Security researchers have found several vulnerabilities in the online game Fortnite that could have allowed hackers to break into player accounts, access their personal information, buy in-game currency with the linked credit cards and record their conversations.
Fortnite is one of the most popular online games, with more than 125 million players who spend hundreds of millions of dollars per month combined. The game platform allows players to earn or buy a currency called V-Bucks that then can be spent on various items.
Researchers from security firm Check Point Software Technologies found several vulnerabilities in the online platform of Epic Games, Fortnite’s creator, that could be combined to build an attack in which users only click on a maliciously crafted link and expose their accounts.
They then investigated the OAuth single sign-on (SSO) implementation used by Epic Games’ platform, which allows players to authenticate with their Facebook, PlayStation Network, Xbox Live, Nintendo or Google accounts.
In OAuth terms, these are known as identity providers and the process works as follows: When the user tries to authenticate, the website makes a request to the identity provider. The provider checks if the user is logged in on its own platform and responds with an authentication token to the initiating website.
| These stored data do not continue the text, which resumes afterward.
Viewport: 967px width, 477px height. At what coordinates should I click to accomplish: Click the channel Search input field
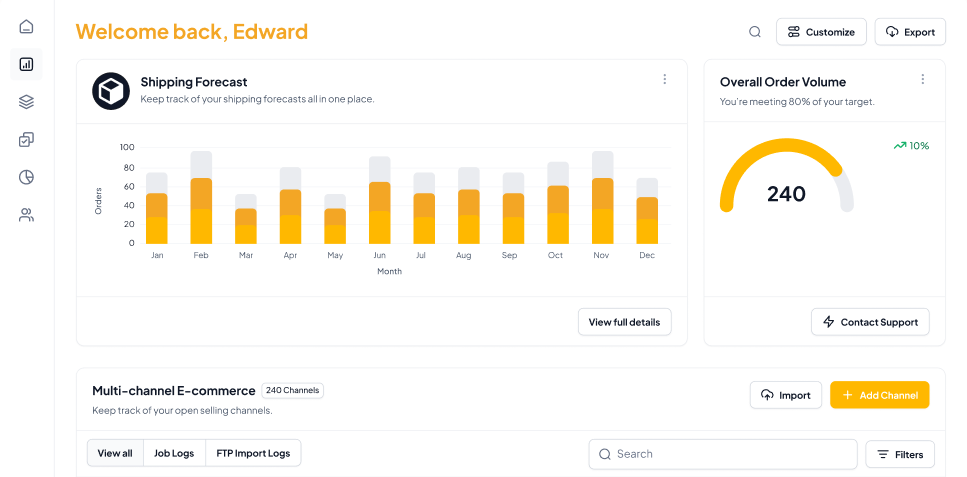click(723, 454)
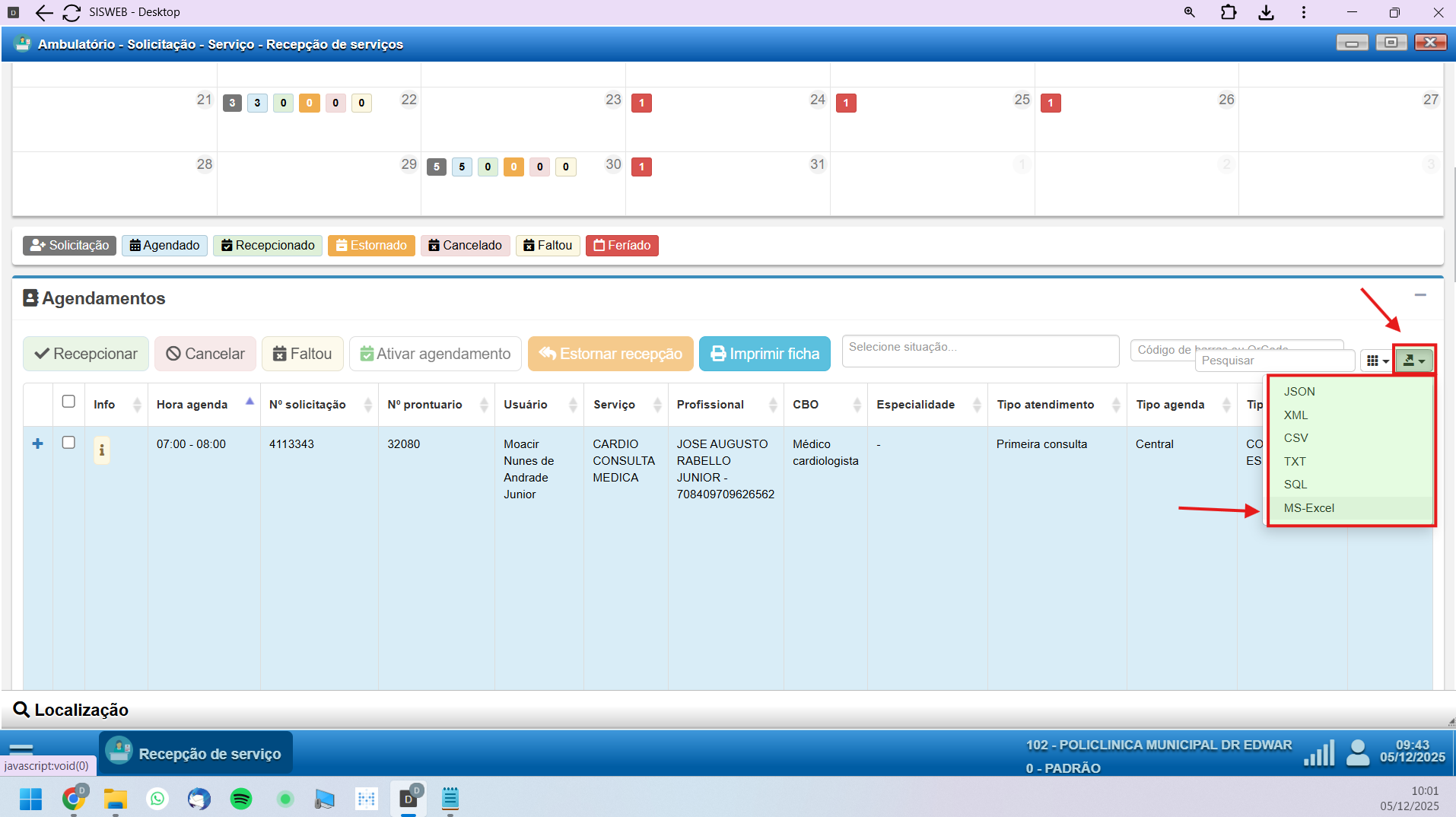Click the Recepcionar button
Screen dimensions: 1456x817
coord(86,354)
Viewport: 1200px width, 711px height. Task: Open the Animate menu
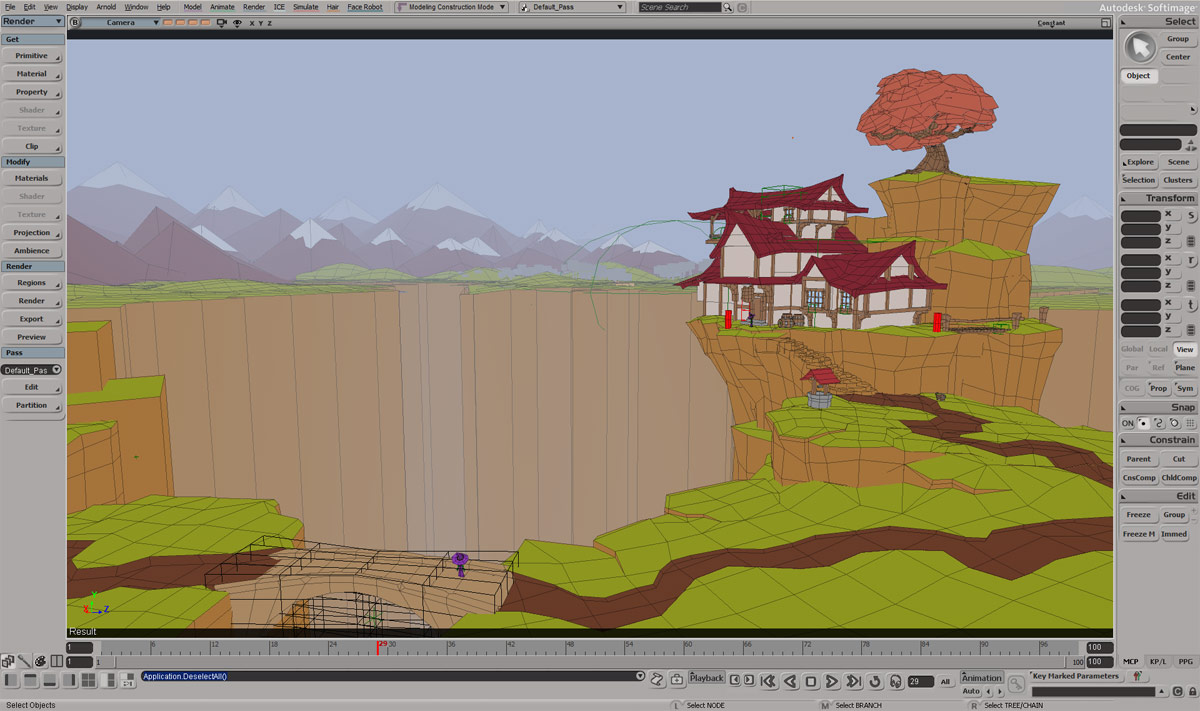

This token tells the website that the user has been verified by the identity provider and can be allowed to access his account.
“By discovering a vulnerability found in some of Epic Games’ sub-domains, an XSS attack was permissible with the user merely needing to click on a link sent to them by the attacker,” the Check Point researchers said in a detailed report. “Once clicked, with no need even for them to enter any login credentials, their Fortnite username and password could immediately be captured the attacker.”
The vulnerabilities have been privately reported to Epic Games and have been fixed, but the case shows the dangers of authentication flaws in online gaming platforms. Games such as Fortnite are played by many kids and teenagers and this attack would have allowed, among other things, for hackers to record players’ in-game chatter and background conversations in their homes.
Due to Fortnite’s popularity, its players are constantly targeted by various phishing scams that promise them V-Bucks, so there’s a clear interest in Fortnite account takeover attacks.
For businesses, this vulnerability highlights the weaknesses of single sign-on (SSO) implementations and the risks associated with having old and potentially vulnerable websites on forgotten subdomains. All companies should have a clear inventory of their online properties and when one is not needed anymore or gets replaced, it should be removed.
“SSO attacks are on the rise and seek to capture the access token used to authenticate an end user,” said Tim Mackey, a senior technical evangelist at security firm Synopsys, via email. “Access tokens authenticate end users without requiring them to enter a username and password. One benefit to an attacker of an SSO access token is that if a user changes their username or password, the token remains valid. Since end users need to take explicit action within the SSO provider to invalidate tokens, the value of a token to an attacker is higher than the value of a username and password.”